違い② 暗号資産には中央管理者が存在しない【非中央集権】
法定通貨は国や中央銀行が発行・管理を行いますが、暗号資産は基本的に特定の管理者が存在しない「非中央集権型」の仕組みで動いています(一部例外あり)。
取引の記録や承認はプログラム(ブロックチェーン)によって自動的に管理されており、特定の国や組織に依存しない点が大きな特徴です。
ただし、完全な非中央集権を実現している暗号資産はまだ少ないのが現状です。DAO(分散型自律組織)という概念が普及しつつある中で、Web3時代の重要な課題のひとつとなっています。
違い③ 暗号資産は発行量があらかじめ決まっている
法定通貨は国家が存続する限り発行され続け、その量は経済情勢や金融政策によって変動します。インフレが起きると通貨の価値が下がるのはこのためです。
一方、多くの暗号資産は発行上限や発行ペースがプログラムであらかじめ定められており、人為的に増やすことができません。
違い④ 暗号資産は世界中で使える
法定通貨はその国・地域でのみ有効であり、海外で使うには両替が必要です。手数料がかかったり、対応していない国もあります。
一方、暗号資産はインターネットにつながっていれば世界中どこでも同じように利用できます。

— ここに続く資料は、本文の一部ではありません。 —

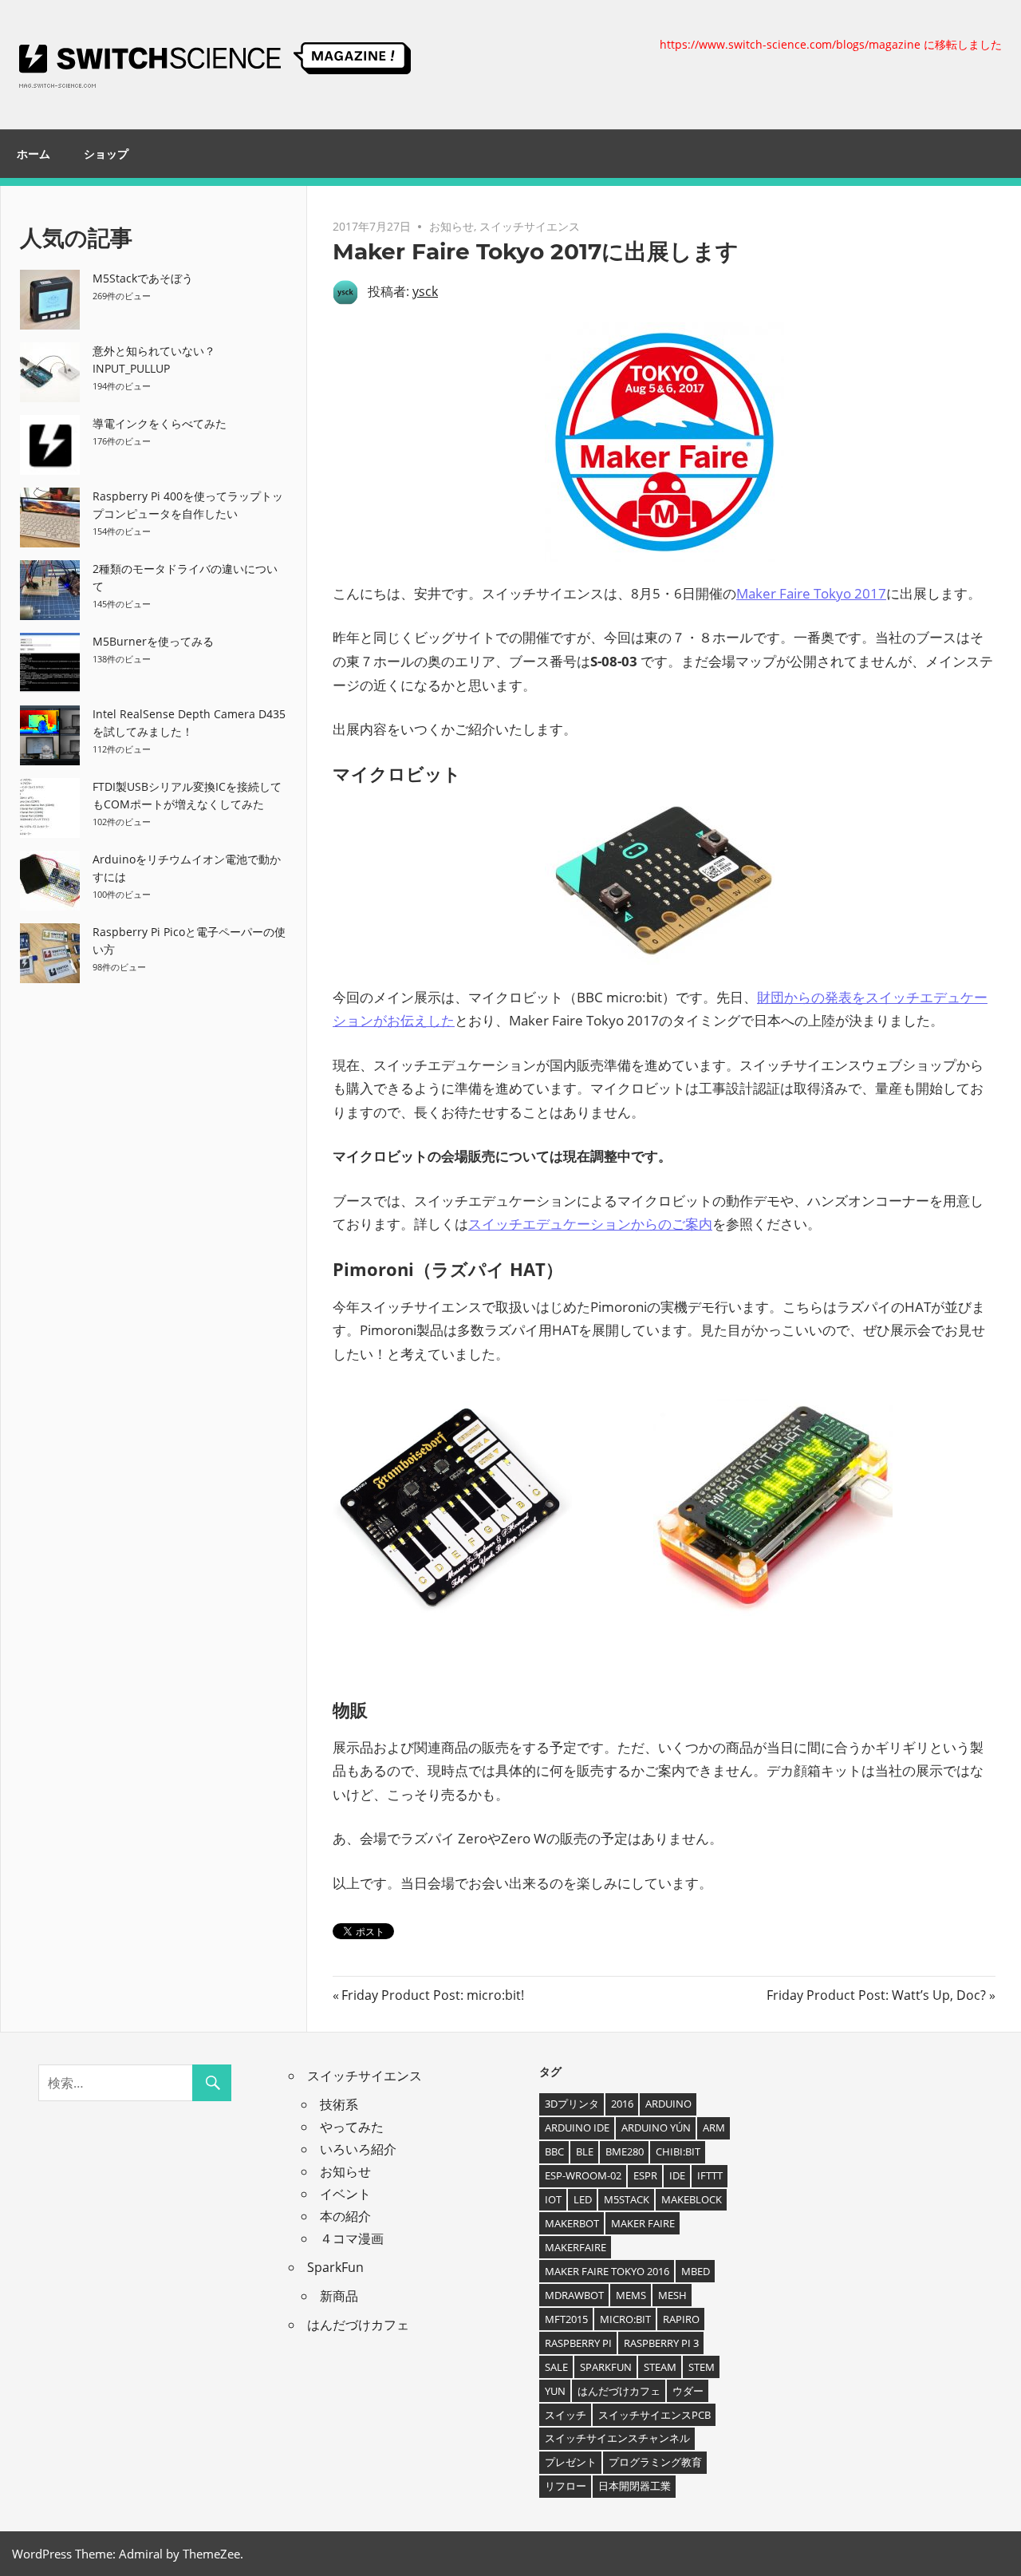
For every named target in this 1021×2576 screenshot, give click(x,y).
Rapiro (681, 2319)
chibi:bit (678, 2151)
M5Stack (626, 2199)
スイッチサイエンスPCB (654, 2415)
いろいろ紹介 (358, 2149)
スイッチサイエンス (529, 226)
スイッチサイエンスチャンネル (617, 2438)
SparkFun (335, 2267)
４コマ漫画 (352, 2238)
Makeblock (691, 2199)
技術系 (339, 2104)
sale (556, 2367)
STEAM (660, 2367)
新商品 (339, 2296)
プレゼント (571, 2462)
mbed (695, 2271)
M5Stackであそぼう (143, 278)
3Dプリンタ (572, 2103)
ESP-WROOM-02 (583, 2175)
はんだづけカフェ (358, 2324)
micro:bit (625, 2319)
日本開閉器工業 (634, 2486)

国境をまたいだ送金も、従来の銀行送金と比べて速く・安く行える可能性があるため、国際送金手段としても注目されています。
≫ビットコインが使える日本のお店(ビットコイン決済対応店舗一覧)
暗号資産のメリット・デメリットまとめ
ここまで解説してきた内容をもとに、暗号資産のメリットとデメリットを整理しておきましょう。
| メリット | デメリット・注意点 |
|---|---|
| ✅ 銀行を介さずに個人間で送受金できる | ⚠️ 価格変動が大きく、資産価値が急落するリスクがある |
| ✅ 国境を越えて世界中で利用できる | ⚠️ 国や政府が価値を保証していない |
| ✅ 発行上限があるため希少性がある | ⚠️ ハッキング・詐欺などのセキュリティリスクがある |
| ✅ 少額から投資・運用ができる | ⚠️ 利益には課税(雑所得)される |
暗号資産は可能性が大きい一方で、リスクも伴います。投資を始める前に仕組みをしっかり理解した上で、余裕資金の範囲内で取り組むことをおすすめします。
まとめ:暗号資産と法定通貨の違いを理解することが投資の第一歩

今回の記事では「暗号資産とは何か」「取引所とは何か」「法定通貨との4つの違い」について解説しました。
- 暗号資産=インターネット上のデジタル資産。実物はなく、データとしてやり取りされる
- 正式名称は「暗号資産」。G20での議論を経て2019年に改称
- 購入は金融庁登録の「取引所」や「販売所」を通じて行う
- 法定通貨との4つの違い:①実物なし ②管理者なし(非中央集権) ③発行量が決まっている ④世界中で使える
- メリットとリスクを理解した上で、余裕資金の範囲内で始めることが大切
暗号資産の仕組みを理解することは、これからの経済の変化を読む上でも非常に重要です。「難しそう」と思っていた方も、まずはこの基礎から理解を深めていきましょう!
最後までお読みいただきありがとうございました。